2022 Contest

Prize winning images from the 2022 Art of Science contest.

2022 Judges’ Award, Faculty/Project Scientist Participant Category

Bacterial Flowers

"Bacterial Flowers" by Lev Tsimring

When two very different strains of bacteria grow together, something miraculous happens

Diverse interactions among species within bacterial colonies lead to intricate spatiotemporal dynamics (ways they move through space and time), which can affect their growth and survival. These images show some of the complex structures that we discovered when we mixed together motile bacteria, Acinetobacter baylyi, and non-motile, Escherichia coli, and allowed them to grow on a soft agar surface for 24 hours or more starting from a little drop in the center of a Petri dish.

Lev Tsimring is a research scientist associated with the BioCircuits Institute at UC San Diego.

Contributor: Liyang Xiong

Related: L. Xiong, Y. Cao, R . Cooper, W.J. Rappel, J. Hasty, L. Tsimring. Flower-like patterns in multi-species bacterial colonies. eLife, 9: 48885 (2020).

2022 Judges’ Award, Graduate Student Participant Category

Seaweed Kaleidoscopes

"Seaweed Kaleidoscopes" by Adi Khen

Digitally-edited images of seaweed pressings with kaleidoscope effect

Seaweeds can be brown, red or green; calcified, fleshy or in between. Not only are they a main food source to herbivores such as fish, but they can also be used by humans for aquaculture, biofuels, pharmaceuticals and climate mitigation. These kaleidoscope photo edits were made using pressings of common seaweed species found in San Diego, including feather boa kelp (Egregia menziesii), the sea comb (Plocamium pacificum), giant kelp (Macrocystis pyrifera) and chain-bladder kelp (Stephanocystis osmundacea).

Adi Khen is a graduate student associated with the Scripps Institution of Oceanography at UC San Diego, Smith Lab.

-- TASK PROMPT --
List every seaweed species that the 2022 Art of Science contest page names, with both its common and scientific name. The rows that come next are separate material, unrelated to the contest page.

-- INFORMATION SHOWN --
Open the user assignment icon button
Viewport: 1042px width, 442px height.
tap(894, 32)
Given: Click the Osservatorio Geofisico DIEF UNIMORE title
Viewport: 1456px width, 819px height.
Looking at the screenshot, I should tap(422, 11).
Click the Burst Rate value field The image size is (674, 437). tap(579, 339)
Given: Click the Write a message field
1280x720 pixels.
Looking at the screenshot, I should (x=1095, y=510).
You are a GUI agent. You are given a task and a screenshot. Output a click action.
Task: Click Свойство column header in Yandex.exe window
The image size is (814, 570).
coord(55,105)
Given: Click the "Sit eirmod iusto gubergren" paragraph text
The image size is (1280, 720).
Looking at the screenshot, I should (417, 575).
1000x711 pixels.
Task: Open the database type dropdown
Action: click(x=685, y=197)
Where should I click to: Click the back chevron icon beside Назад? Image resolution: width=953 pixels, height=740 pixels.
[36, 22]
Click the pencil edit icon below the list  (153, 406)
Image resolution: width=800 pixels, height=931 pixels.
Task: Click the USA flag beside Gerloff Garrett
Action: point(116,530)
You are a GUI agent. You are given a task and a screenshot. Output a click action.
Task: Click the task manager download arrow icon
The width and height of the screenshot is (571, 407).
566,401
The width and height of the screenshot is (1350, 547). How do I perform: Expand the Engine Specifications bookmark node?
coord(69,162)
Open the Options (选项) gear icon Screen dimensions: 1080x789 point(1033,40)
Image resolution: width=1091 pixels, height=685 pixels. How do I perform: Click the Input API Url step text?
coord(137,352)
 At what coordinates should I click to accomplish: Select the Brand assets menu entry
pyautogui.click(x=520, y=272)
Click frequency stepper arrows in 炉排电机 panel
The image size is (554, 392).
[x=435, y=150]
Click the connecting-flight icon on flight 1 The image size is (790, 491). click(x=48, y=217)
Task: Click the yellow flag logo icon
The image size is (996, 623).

-- REPLY TO THE EXERCISE --
- Feather boa kelp (Egregia menziesii)
- Sea comb (Plocamium pacificum)
- Giant kelp (Macrocystis pyrifera)
- Chain-bladder kelp (Stephanocystis osmundacea)